CMPSC 473 PA1: Address Spaces and Resource Usage Monitoring


Hello, if you have any need, please feel free to consult us, this is my wechat: wx91due


PA1: Address Spaces and Resource Usage Monitoring
CMPSC 473, Fall 2024
Release: Sep 10, 2024. Due: Sep 26, 2024 11:59:59pm

1 Goals

This programming assignment(PA1) has three main goals. First, you will learn in concrete terms what the different segments of a virtual address space(or simply address space) are. Second, you will learn to use three Linux facilities - /proc, strace, and getrusage - to record/measure certain aspects of process resource usage. Finally, we hope that PA1 will serve to refresh your understanding of(or make you learn in case you lack it) :(i) logging into a Linux machine(ssh, VPN, 2FA) and using basic Linux shell and commands,(ii) compiling a C program(gcc, make) , creating/linking against libraries,(iii) debugging(gdb) and(v) using Linux man pages(the man command) . All of these are good programming and experimental analysis practices that we would like you to follow throughout this course(and beyond it).

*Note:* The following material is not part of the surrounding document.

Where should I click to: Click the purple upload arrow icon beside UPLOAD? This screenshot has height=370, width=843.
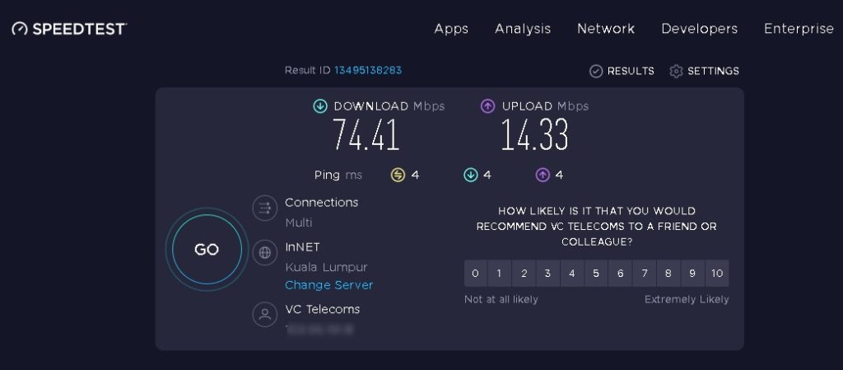pos(487,106)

For PA1, you are welcome to do your own research and use the internet for your research as long as you acknowledge them (in the essay type questions in the Canvas quiz). However, you are not allowed to discuss with anyone else except your project partner and the CMPSC 473 staff. You’re welcome to refer to the cheatsheet at the end of this document and a real time version of it at Cheatsheet.

2 Getting Started

Project group: You are welcome to create project groups of up to 2 members. You can work solo as well. Only one member from a project group will submit the Canvas quiz. Include your project partner’s psu ID in the appropriate field in the Canvas quiz.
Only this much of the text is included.